Pekin 08 - Basketbol


Pekin - 08'deki basketbol maçlarını Eurosport ve Trt'nin yayınladığı kadar takip edebiliyoruz. Dünkü programın en ilgi çeken maçlarından biri benim için İspanya-Çin maçıydı. İspanya ilk maçını farklı kazandı ve avantajlı bir konumda çıktı maça ancak Çin ekibinin kazanması gereken bir maçtı ilk 4'e girebilmeleri için.

Trt'nin yayın programlarından şikayetçi bir çok spor-sever bulabiliriz. Akşam 19.00 itibari ile bant yayınlara geçiyolar ve programlarında açıkladıkları Çin-İspanya maç saati 03.00..
Maç 03.40 gibi başladı ve ilk devre tam ikinci devre özet şeklinde yayınlanarak 04.35 sularında canlı güreş müsabakalarına geçildi. Sen bant programını bile aksatabilmekteysen ve Türkiye'de eskrim spornu severler parmak sayısını geçmezken 2.5 saat eskrim yayınlıyorsan bunda bir iş vardır. Çin-İspanya maçını şurada basketbolu seven herkez izlemek ister. Gecenin bir vakti televizyon başına kurulan bir insan 45 dakika eskrim mi izleyecek yani. Yok artık..

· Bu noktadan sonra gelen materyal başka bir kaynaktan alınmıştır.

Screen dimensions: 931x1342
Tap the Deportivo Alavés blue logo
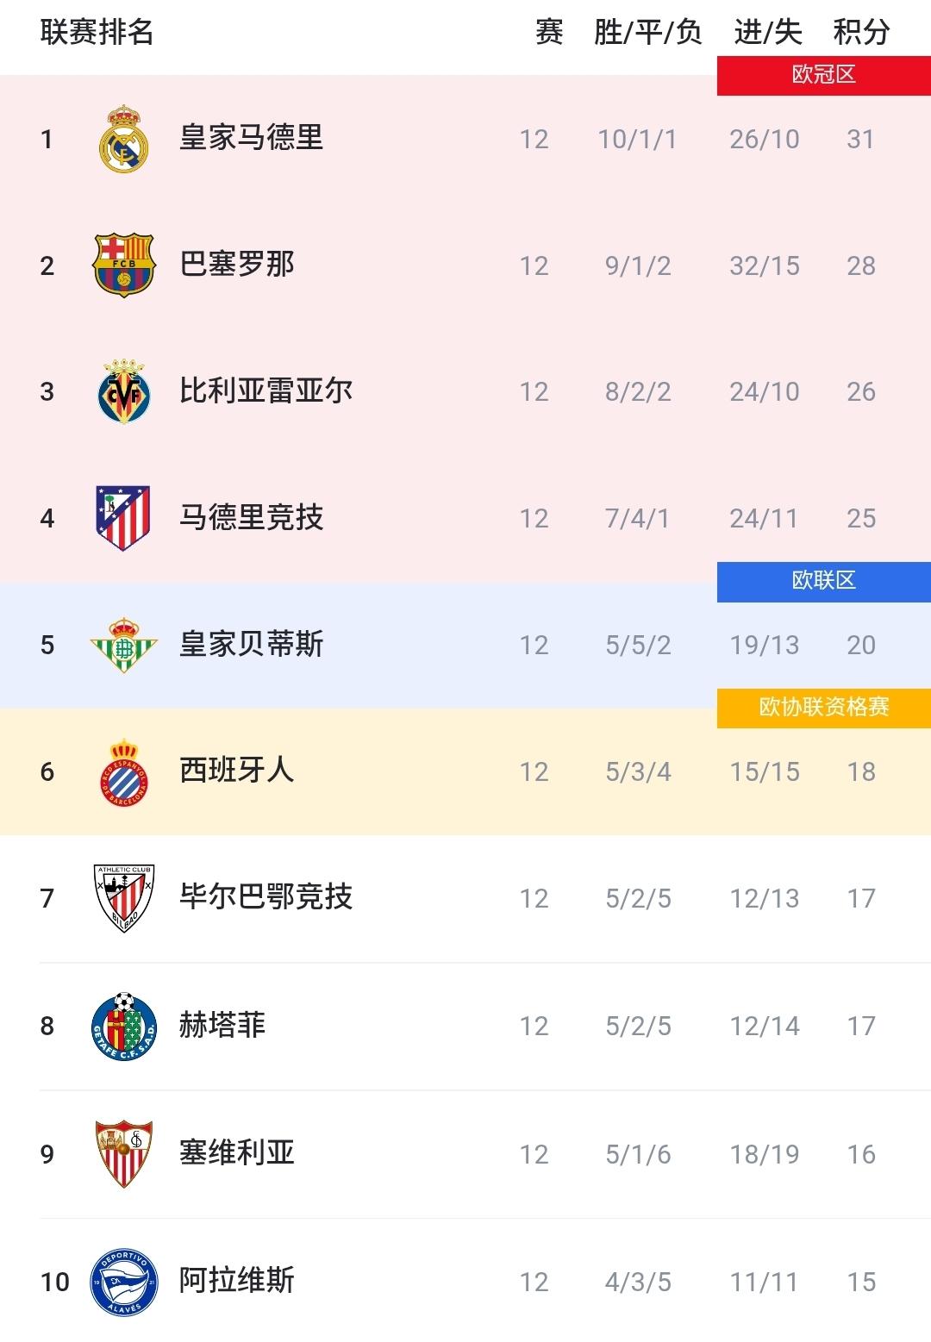coord(124,1282)

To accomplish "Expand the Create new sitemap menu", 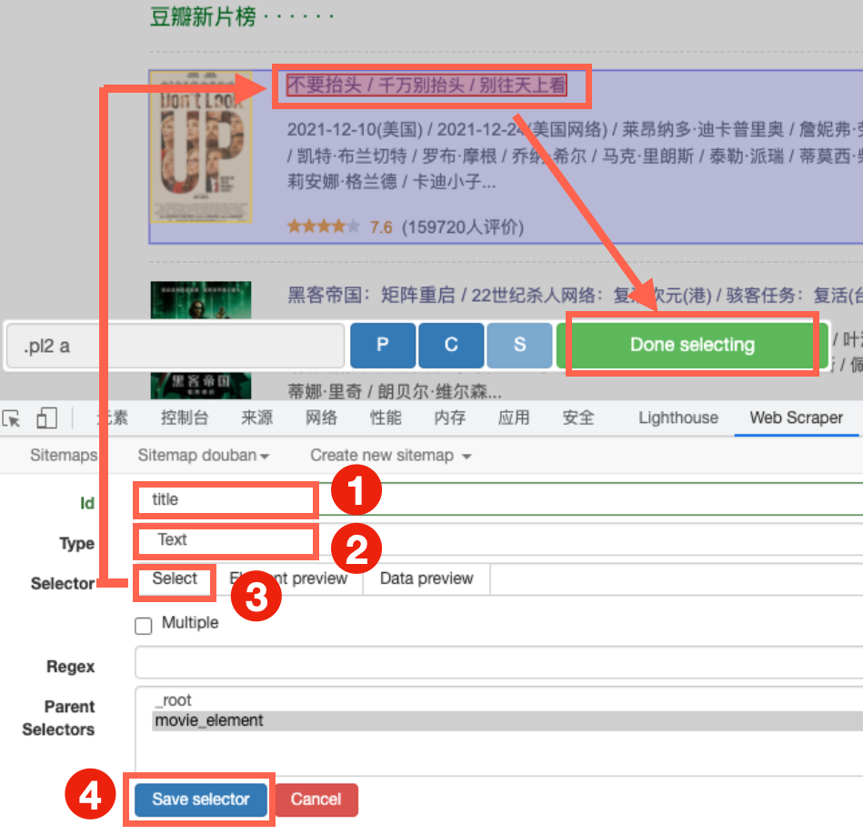I will (389, 455).
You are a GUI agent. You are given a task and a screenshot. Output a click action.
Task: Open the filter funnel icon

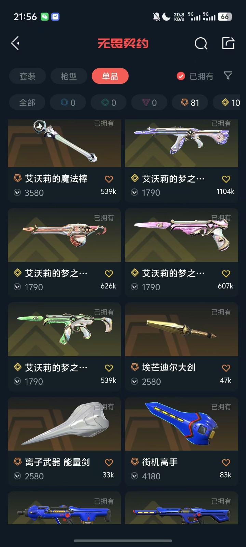[x=228, y=76]
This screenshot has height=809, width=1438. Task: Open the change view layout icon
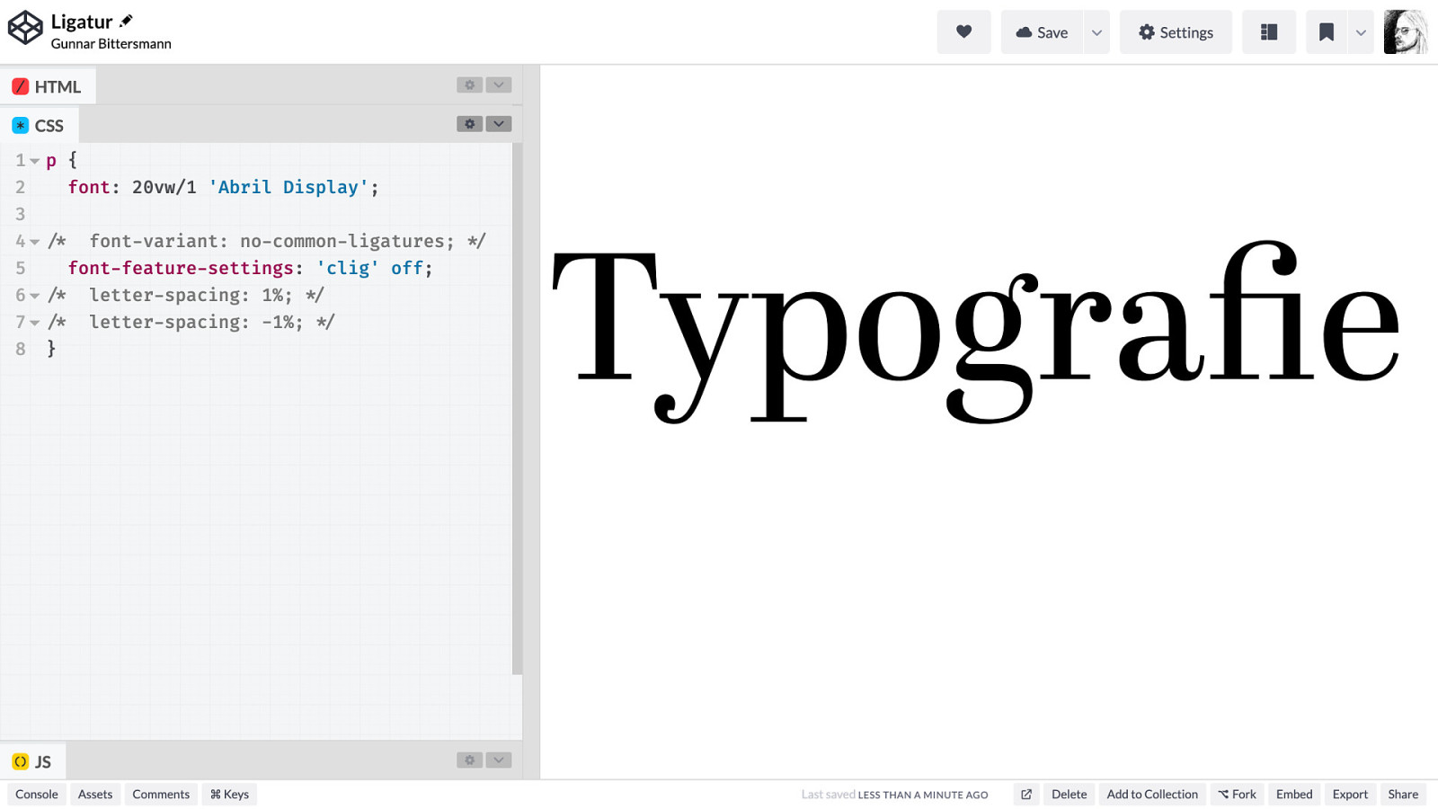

Neyse maça dönelim.. Çin bu maçtada benim beklediğim gibi pek Yao üzerinden oynamadı. Yao'da aslında iyi bir maç çıkartamadı. Pota altında etkindi ancak yüzde bakımından kötü bir gece geçirdi. Yine Amerika maçının iyilerinden Sun Yue'de kötü bir maç çıkarttı. Yine de dış şutları yine gerektiği kadar soktular, oyunlarını sahaya yansıttılar ve son dünya şampiyonu İspanya önünde gayet başarılı bir performans sergilediler. Maçın çoğunda da öndeydiler. Ancak tecrübesizlik maçı kazanmalarına engel oldu. Bugüne kadar hep yumuşak oyunu karşısında eleştirdiğim Gasol'ü ilk defa oldukça etkili gördüm. Yao Ming karşısında harika bir performans sergiledi ve takımının en iyisi oldu. Yine Fernandez'de ibrenin İspanya tarafına dönmesini sağlayan oyunculardandı. İspanya önce uzatmaya taşıdı maçı sonrada tecrübesiyle kazandı.

Çin için bundan sonra çeyrek final yolu Almanya maçından geçiyor. Yunanistan maçı da var önlerinde ancak asıl kazanılması gereken maç Almanya onlar için.


Almanya-Yunanistan maçı ise ne Trt'nin ne de Eurosport'un programında yer almıyordu ancak Trt sürpriz yapıp maçı yayınladı. Eh bizde kaçırmadık haliyle.. Almanya bu turnuvada beklenileni veremiyor açıkçası. Zaten o eski turnuvalardaki performanslarını yakalamalarını da beklemiyordum.

Almanya maç boyunca basit hatalar top kayıpları ile boğuştu. Hücumda istenilen verim yoktu. Savunmada bir ara alan savunmasıyla dikiş tutturmaya çalıştılar ancak başarı da gelmedi orada. Nitekim maçı da 87-64 gibi farklı bir skorla kaybettiler.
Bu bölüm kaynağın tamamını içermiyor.